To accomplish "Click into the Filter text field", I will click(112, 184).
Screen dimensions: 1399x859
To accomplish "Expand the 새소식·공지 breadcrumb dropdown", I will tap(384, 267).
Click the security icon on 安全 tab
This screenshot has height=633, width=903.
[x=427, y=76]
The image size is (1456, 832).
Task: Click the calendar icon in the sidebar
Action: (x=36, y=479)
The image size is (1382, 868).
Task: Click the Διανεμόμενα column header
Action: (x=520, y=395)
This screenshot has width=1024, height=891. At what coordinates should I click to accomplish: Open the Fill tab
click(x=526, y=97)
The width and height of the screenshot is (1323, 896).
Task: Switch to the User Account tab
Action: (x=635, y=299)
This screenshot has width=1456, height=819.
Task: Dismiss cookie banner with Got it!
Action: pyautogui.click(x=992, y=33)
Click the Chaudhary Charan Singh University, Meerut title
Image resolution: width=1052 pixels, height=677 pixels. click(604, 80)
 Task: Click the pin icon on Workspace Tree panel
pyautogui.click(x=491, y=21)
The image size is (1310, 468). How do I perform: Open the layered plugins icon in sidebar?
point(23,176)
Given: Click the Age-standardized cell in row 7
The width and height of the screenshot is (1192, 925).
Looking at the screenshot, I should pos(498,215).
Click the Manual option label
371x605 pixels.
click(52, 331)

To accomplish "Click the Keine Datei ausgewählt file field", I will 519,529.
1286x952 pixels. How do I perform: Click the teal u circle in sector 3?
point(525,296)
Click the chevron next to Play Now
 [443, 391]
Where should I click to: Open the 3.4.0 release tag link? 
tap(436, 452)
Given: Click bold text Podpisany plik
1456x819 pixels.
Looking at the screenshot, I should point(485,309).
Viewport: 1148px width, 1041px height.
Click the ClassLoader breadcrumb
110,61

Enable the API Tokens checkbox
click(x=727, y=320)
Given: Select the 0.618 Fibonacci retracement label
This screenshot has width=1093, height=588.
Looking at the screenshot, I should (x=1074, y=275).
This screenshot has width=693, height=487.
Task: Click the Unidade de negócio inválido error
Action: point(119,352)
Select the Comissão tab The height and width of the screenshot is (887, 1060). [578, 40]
---
What the task asks -
Show each line of the material above that contains the string "breadcrumb". Case counts.

Result -
To accomplish "Expand the 새소식·공지 breadcrumb dropdown", I will tap(384, 267).
Click the ClassLoader breadcrumb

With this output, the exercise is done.